Auf dem Platz geht es dann ausgesprochen fair zu. Der Schiedsrichter wird am Ende kein einziges Mal die Gelbe oder Rote Karte benutzt haben. Zwei, drei Spielern der Eintracht merkt man allerdings schon an, dass die Schwelle von guter Laune zu latenter Gereiztheit sehr schnell überschritten ist. Der Stürmer mit der Nummer neun wird aus einem Fenster heraus von seinem Zellengenossen vor dem Anpfiff angefeuert. Nach zehn Minuten schießt er das 1:0 und wird von dem „Tribünengast“ gefeiert. Er strahlt. Wenig später zweifelt er eine korrekte Schiedsrichterentscheidung an und ist minutenlang nicht mehr zu beruhigen. Dann schießt er noch vor der Halbzeitpause das 4:0 und 5:0 – und strahlt wieder.

Welcher der Spieler hier für welche Straftat einsitzt, wissen die Barsbütteler nicht, nicht mal Gerd Mewes weiß das. Quer durch das Strafgesetzbuch ist aber wohl alles dabei.

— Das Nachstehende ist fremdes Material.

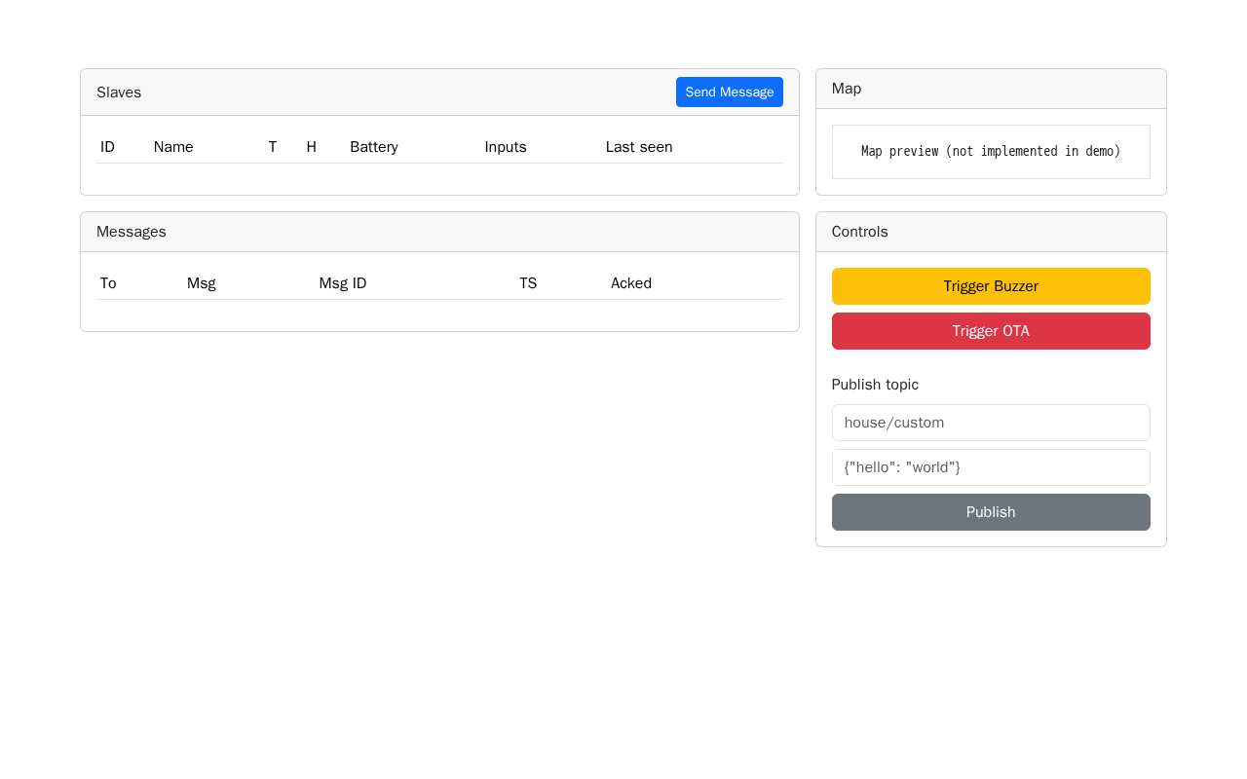Click the ID column header in Slaves
Image resolution: width=1247 pixels, height=779 pixels.
(107, 147)
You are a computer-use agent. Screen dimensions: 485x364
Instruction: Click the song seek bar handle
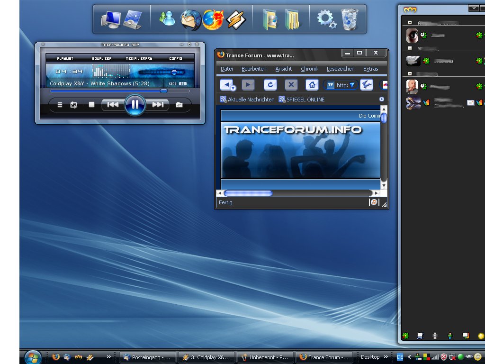[x=164, y=91]
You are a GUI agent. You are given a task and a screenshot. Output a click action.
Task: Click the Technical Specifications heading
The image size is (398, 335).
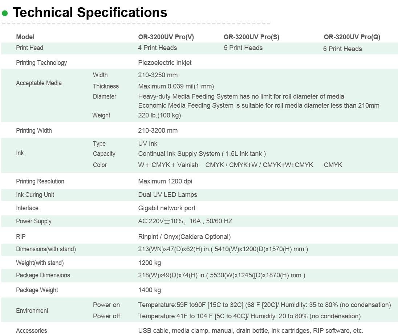pos(90,13)
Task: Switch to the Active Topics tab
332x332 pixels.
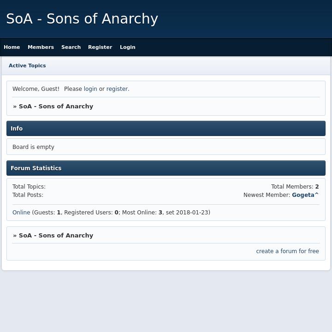Action: tap(27, 65)
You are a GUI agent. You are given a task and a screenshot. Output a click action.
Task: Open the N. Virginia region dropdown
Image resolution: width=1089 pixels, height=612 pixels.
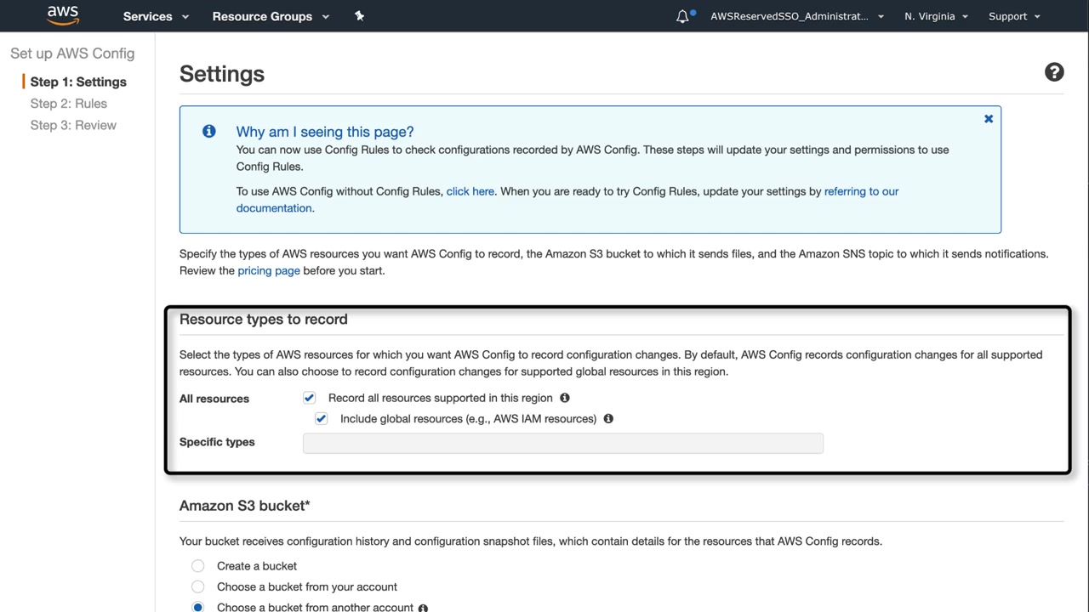[936, 16]
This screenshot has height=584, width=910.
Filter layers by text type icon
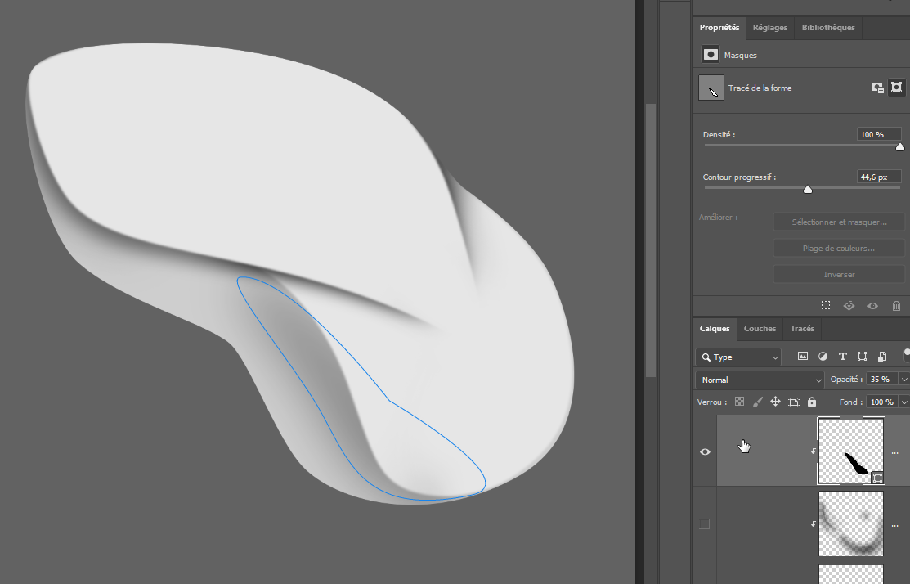[x=842, y=357]
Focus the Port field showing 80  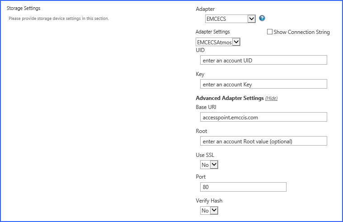[x=243, y=187]
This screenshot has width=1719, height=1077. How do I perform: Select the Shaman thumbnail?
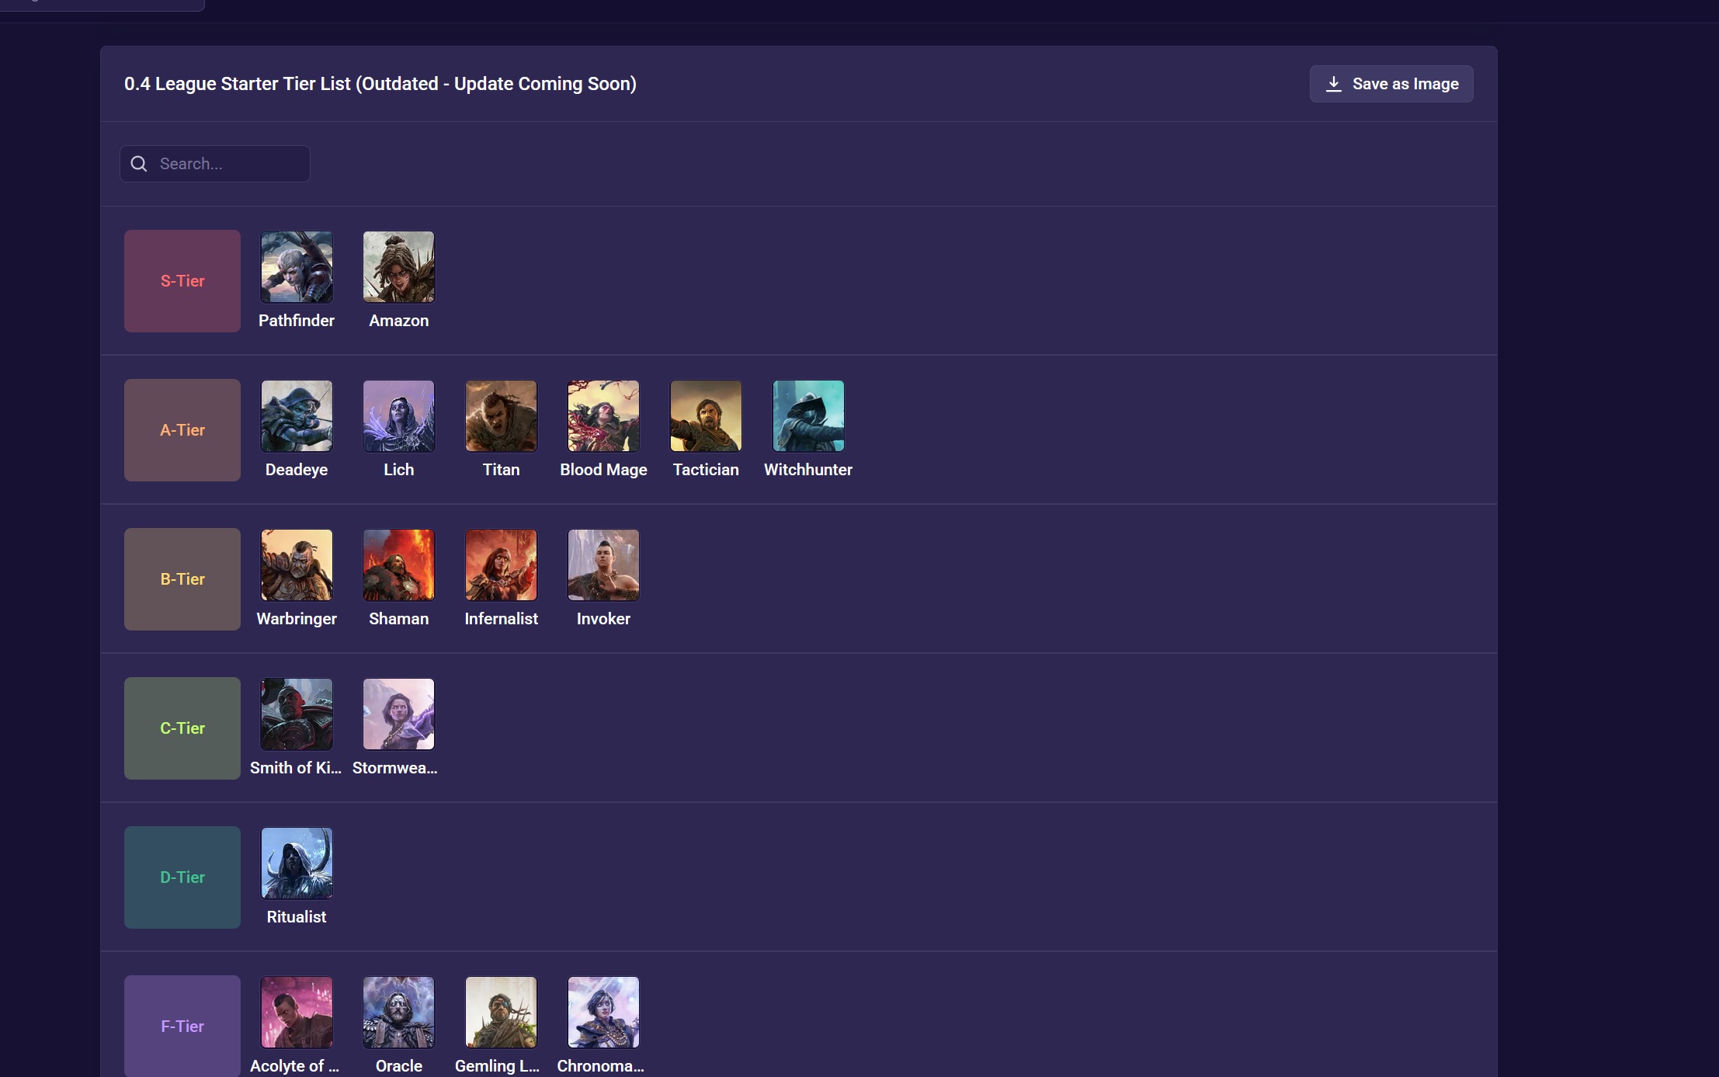point(399,565)
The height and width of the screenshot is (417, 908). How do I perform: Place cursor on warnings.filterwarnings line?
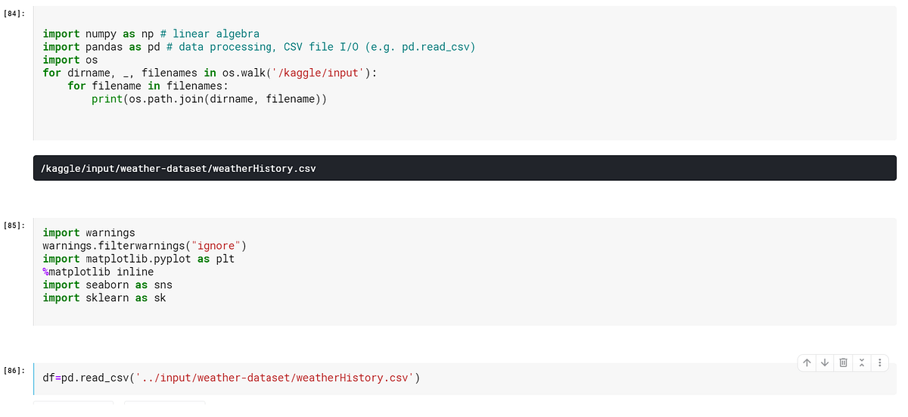click(145, 246)
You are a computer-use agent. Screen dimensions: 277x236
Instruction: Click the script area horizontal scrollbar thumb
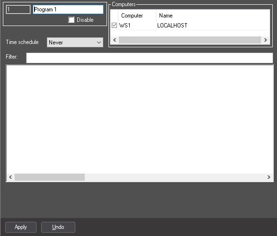coord(50,177)
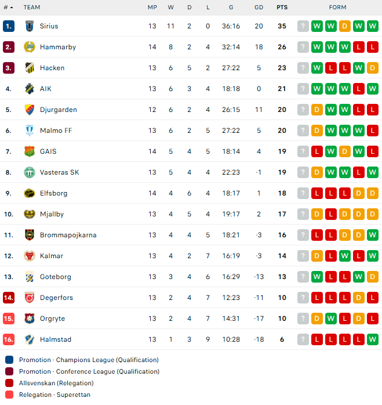Click the MP column header
The height and width of the screenshot is (405, 382).
tap(152, 8)
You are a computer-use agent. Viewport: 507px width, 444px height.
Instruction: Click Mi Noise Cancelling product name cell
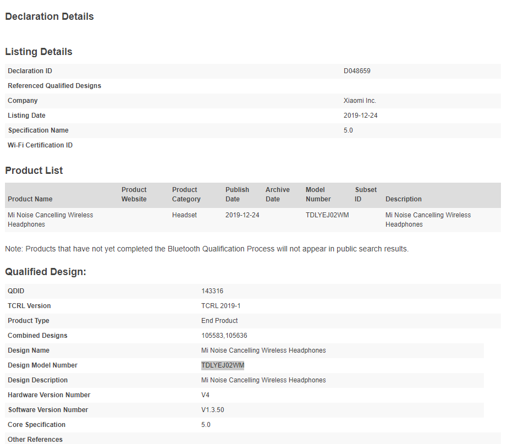pyautogui.click(x=51, y=220)
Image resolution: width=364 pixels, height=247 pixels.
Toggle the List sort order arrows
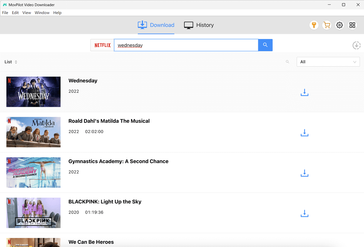coord(16,62)
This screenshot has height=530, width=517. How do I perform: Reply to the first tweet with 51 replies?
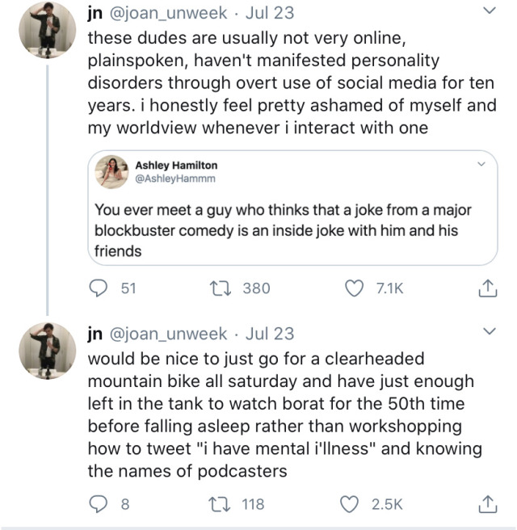(x=98, y=288)
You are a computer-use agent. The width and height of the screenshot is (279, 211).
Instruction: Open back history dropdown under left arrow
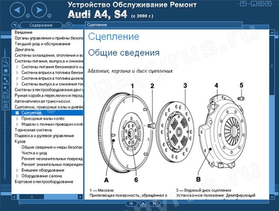[x=28, y=16]
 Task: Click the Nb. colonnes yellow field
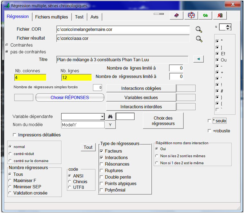(x=30, y=77)
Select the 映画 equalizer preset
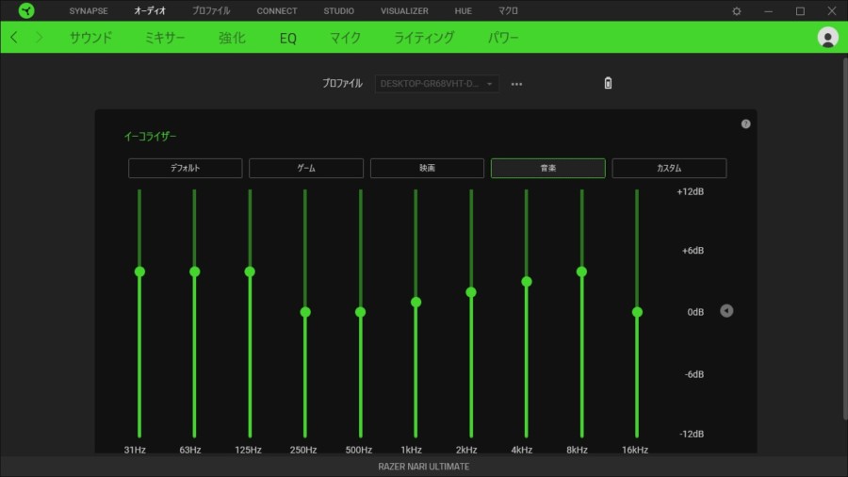 [427, 168]

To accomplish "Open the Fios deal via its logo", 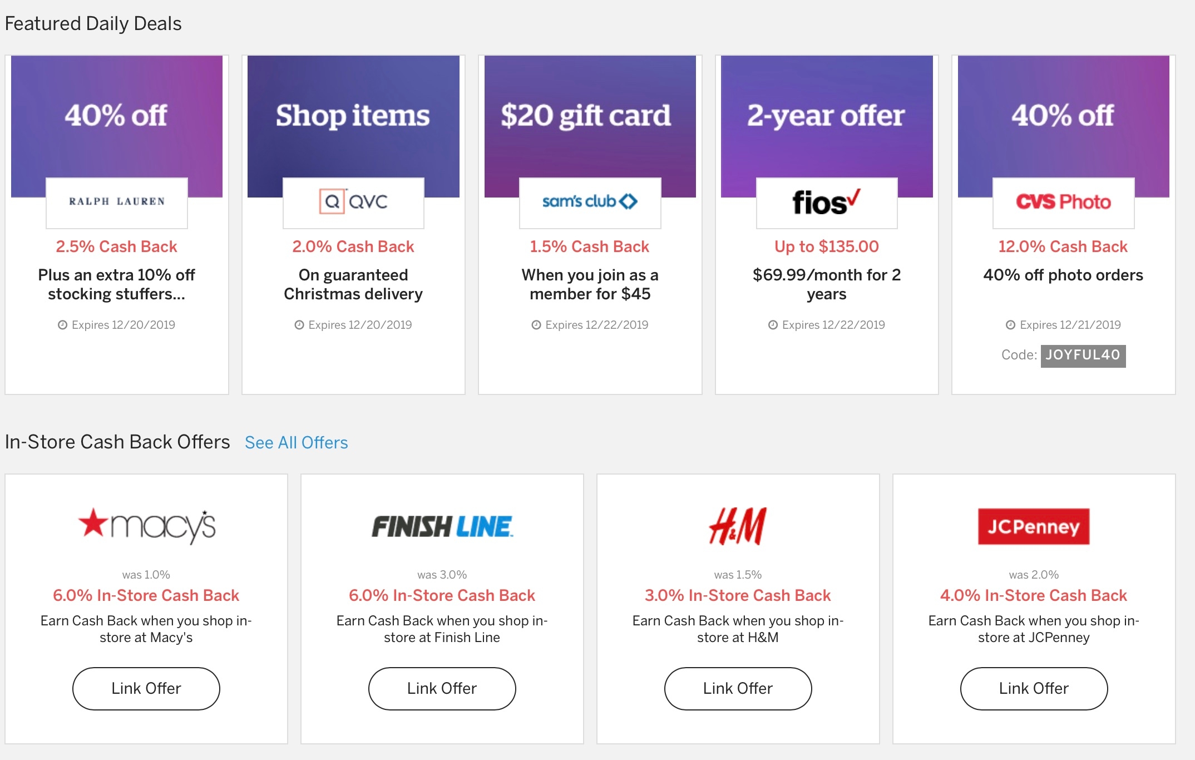I will pyautogui.click(x=826, y=203).
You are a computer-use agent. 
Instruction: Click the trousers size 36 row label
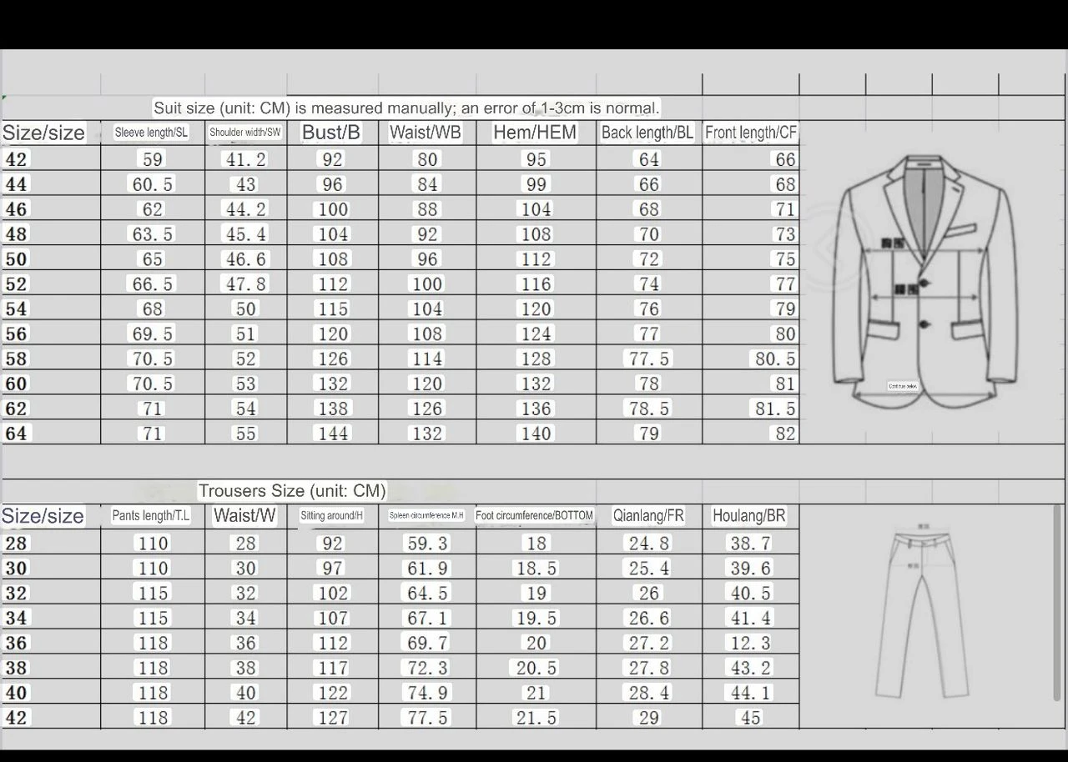point(17,643)
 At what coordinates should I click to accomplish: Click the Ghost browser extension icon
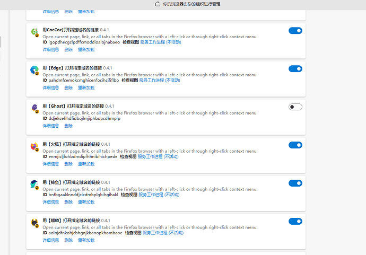click(34, 108)
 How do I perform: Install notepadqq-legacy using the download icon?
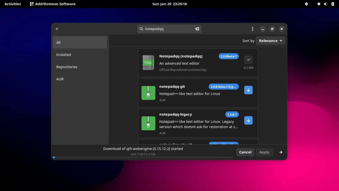point(248,120)
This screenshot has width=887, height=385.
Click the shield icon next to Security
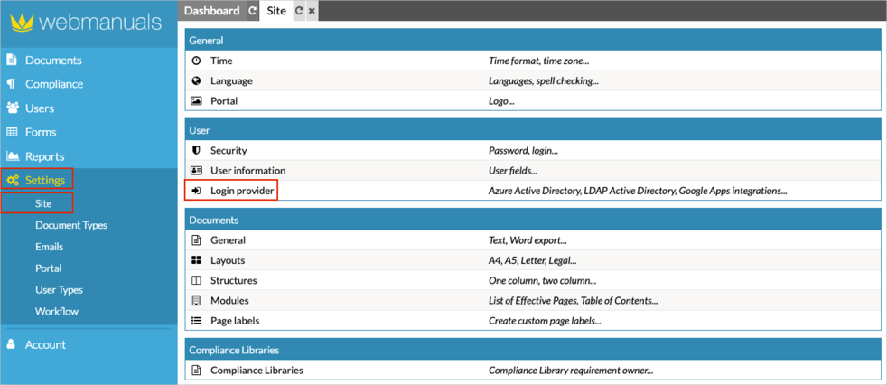(197, 150)
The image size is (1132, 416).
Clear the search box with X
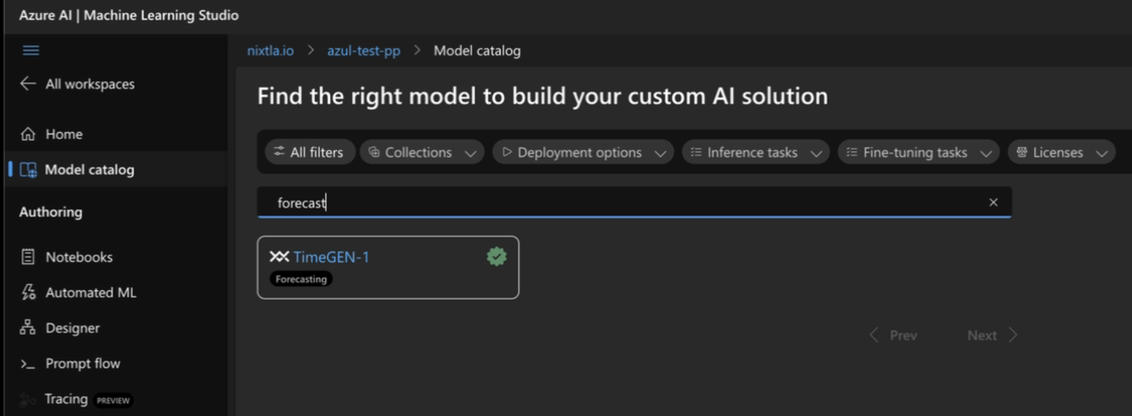[x=993, y=202]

Körperverletzung, vielleicht auch Mord. Wie Verbrecher benehmen sich die Eintracht-Spieler jedoch wahrlich nicht. Eher erinnert das Treiben auf dem Freistundenhof dem fröhlichen Miteinander auf einem Schulhof. Die Spieler wirken wie große Kinder. Es ist geradezu rührend, wie der Spieler mit der Rückennummer zwei vor dem Anpfiff urplötzlich einen Rückwärtssalto zeigt und daraufhin von den umstehenden Insassen – etwa 30 Zuschauer sind erschienen – dafür bejubelt wird. Nach dem 5:0 vollführt er einen Flickflack. „Boah, mach noch mal“ rufen einige. Er macht noch mal.

Halbzeit, Gästekabine: Saglam brüllt. „Gebt mir ein Zeichen, wenn ihr Angst habt. Wir können auch zu neunt weiterspielen.“ Der Barsbütteler Abwehrchef sieht das auch so. Deutsch spricht er nicht, er zeigt seinen Teamkollegen pantomimisch, was er an deren Auftreten zu bemängeln hat. Er steht auf, schaut an sich herab, und simuliert ein Zittern mit den Knien.

In der zweiten Halbzeit trifft die Eintracht aus allen Lagen. Der Spieler mit der Nummer fünf jagt den Ball aus 30 Metern in den Winkel. „Habt ihr das drauf“, fragt Trainer Mewes ein anwesendes Fernsehteam. „Das müsst ihr beim Tor des Monats vorschlagen.“

Wie steht es? Der Schiedsrichter trägt am Ende ein 15:1 für Fuhlsbüttel ein

Über den Spielstand sind sich im weiteren Verlauf nicht mehr alle einig. Der Schiedsrichter trägt am Ende ein 15:1 ein. Wenigstens hat Levent Kücükergüder den Ehrentreffer erzielt. „Es war der Horror“, sagt Rico Kuhröber und befreit sich von seinem vormals grünen Torwarttrikot, das jetzt matschfarben ist. „Die Köpfe waren woanders“, hadert Kücükergüder, „so hoch darf man nicht verlieren. Peinlich.“ Dass sie wirklich Angst hatten auf dem Platz vor ihren inhaftierten Gegenspielern, bestreiten allerdings alle vehement. Für Coach Saglam spielt das schon nach dem Duschen keine Rolle mehr. „Ich bin froh, dass wir nicht 20 Stück bekommen haben, oder 25“, sagt er und denkt vielleicht schon an den nächsten Sonntag. Dann empfängt sein Team die zweite Mannschaft des FTSV Lorbeer. Kellerduell, Kunstrasen. Alltag.

Der große Schlüsselbund klappert wieder. 17 junge Männer folgen einem Wärter durch das große Tor. „Haaa-ha“ ruft der Mann von vorhin durch die Gitterstäbe seines Zellenfensters, als hätte er seit kurz nach acht Uhr darauf gewartet. Das gespielte Lachen verhallt unkommentiert im Hof.